Alexander Vvedensky |
Off-site events were the real highpoint of AWP, perhaps because
they were planned by organizations not called AWP. An evening-with-poetry in a
restaurant, for example, included readings of Danuta
Borchardt’s translations of Cyprian Norwid and
Barbara Siegel Carlson’s translations of Srečko Kosovel… as
well as my introduction to a Russian theater in the Boston area, Theater on the Roof. An event with St. Petersburg Review
that began with readings by Kadija George, Brian Sousa, and Irina Mashinski was
a great opportunity to finally meet Mikhail Iossel and Jeff Parker, the editors
of Rasskazy,
in real life. Parker and Maria Gusev, who was also in Boston, are translating
Zakhar Prilepin’s San’kya.
My favorite event, though, was a reading at the Grolier Poetry Book Shop, where translators
read from new collections from New York Review Books. Don Share read from Miguel Hernández
and Matvei Yankelevich read from An Invitation for Me to Think, a
book of translations of Alexander
Vvedensky’s poetry for which Eugene Ostashevsky is listed as selector and
primary translator, with Yankelevich providing additional translations. Edwin
Frank, NYRB’s editorial director, likened the books to “poetry baseball cards,”
fittingly so since the books are small and brightly colored, with a “collect
them all” feel. Titles like “Stomach Rumbling During Confession of Love” are
certainly memorable.
As for coming
events: anyone in the New York area interested in hearing Ostashevsky
and Yankelevich read their translations of Vvedensky—and/or Share reading his
translations of Hernández, which I also enjoyed—is in lots of luck. Read Russia
is hosting a book
launch party on March 27 for An
Invitation for Me To Think. Then NYRB will host four related events in
April; three will focus on the Russian Avant-Garde and OBERIU. (NYRB April event
calendar) Speakers will include Ostashevsky and Yankelevich, plus Richard
Sieburth, Michael Kunichika, Bela Shayevich, Ainsley Morse, and Kirill
Medvedev. A special note on Kirill Medvedev: I bought It’s No
Good, an English-language collection of Medvedev’s writings, from Ugly
Duckling Presse at the AWP book fair and couldn’t put it down during my Amtrak
ride home. The book is described as including poems, essays, and actions; it’s
translated by Keith Gessen (who also wrote an introduction) with Mark Krotov,
Cory Merrill, and Bela Shayevich. Gessen writes in his introduction, “I don’t
know if our translations can capture the honesty, transparency, and passion of
Medvedev’s writing, both in his essays and in his poems, but we’ve tried.” I’ve
only read teeny snippets of Medvedev’s poetry in Russian and haven’t compared
translations with originals but as I read I could certainly feel all the things
Gessen was hoping to capture. And a lot more.
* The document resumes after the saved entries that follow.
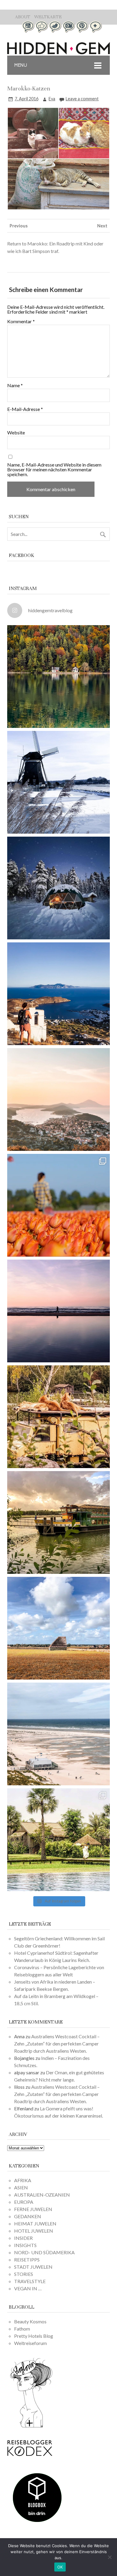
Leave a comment (82, 98)
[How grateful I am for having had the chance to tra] (58, 1099)
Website (16, 432)
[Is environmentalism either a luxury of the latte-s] (58, 1839)
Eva (52, 98)
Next (102, 225)
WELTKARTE (48, 17)
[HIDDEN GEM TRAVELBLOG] (58, 52)
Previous (19, 225)
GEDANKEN (27, 2216)
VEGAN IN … (28, 2288)
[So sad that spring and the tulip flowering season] (58, 1205)
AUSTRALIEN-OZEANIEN (42, 2194)
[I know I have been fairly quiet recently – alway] (58, 1311)
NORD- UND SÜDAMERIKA (44, 2252)
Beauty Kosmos (30, 2321)
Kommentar (21, 321)
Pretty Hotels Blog (33, 2336)
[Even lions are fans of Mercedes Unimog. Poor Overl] (58, 1416)
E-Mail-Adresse (25, 409)
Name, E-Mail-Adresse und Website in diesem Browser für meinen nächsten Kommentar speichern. (54, 469)
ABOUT (22, 17)
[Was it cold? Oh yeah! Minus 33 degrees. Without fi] (58, 888)
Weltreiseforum (30, 2343)
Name (15, 385)
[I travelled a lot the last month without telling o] (58, 1734)
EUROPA (23, 2202)
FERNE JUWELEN (33, 2209)
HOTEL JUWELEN (33, 2231)
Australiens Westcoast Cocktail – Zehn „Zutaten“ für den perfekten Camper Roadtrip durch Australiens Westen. (57, 2043)
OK (60, 2567)
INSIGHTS (25, 2245)
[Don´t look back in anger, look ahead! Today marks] (58, 993)
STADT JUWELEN (33, 2267)
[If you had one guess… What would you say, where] (58, 1522)
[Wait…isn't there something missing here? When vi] (58, 1628)
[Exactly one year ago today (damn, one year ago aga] (58, 782)
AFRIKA (22, 2180)
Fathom (22, 2328)
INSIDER (23, 2238)
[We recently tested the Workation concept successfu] (58, 676)
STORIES (23, 2274)
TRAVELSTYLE (30, 2281)
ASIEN (21, 2187)
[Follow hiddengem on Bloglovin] (31, 2426)
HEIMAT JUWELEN (35, 2223)
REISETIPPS (27, 2259)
Here are three reviews of It’s No Good that help explain: New York Times (Dwight Garner), Los Angeles Review of Books (Jeff
Parker), and Three
Percent (Will Evans).
Though I’m sorry none of these events are close enough for my
calendar, I have a great consolation prize: Dina Khapaeva will speak
about “When Dostoevsky’s Nightmares are Coming True: Gothic Aesthetics in
Contemporary Russian Society” at Bowdoin College on March 27. I’ve read and
enjoyed chunks of Khapaeva’s very engaging Кошмар:
литература и жизнь (Nightmare:
Literature and Life)—she covers writers including Gogol, Dostoevsky, and Pelevin—so
am looking forward to her talk. Maybe I’ll even write about it.
Up Next: Igor
Savelyev’s Tereshkova Flies to Mars, a
noughties novel known as Mission to Mars
in English: Amanda Love Darragh’s translation will be out this summer from
Glas. And then Evgenii Vodolazkin’s Laurus,
which brings me back to the Middle Ages in just the right way.
Disclaimers: The usual.
In addition to the books I mentioned receiving from publishers at no charge, NYRB sent me a review copy of the Vvedensky book; I am collaborating on
a story that will appear in a book that NYRB will publish.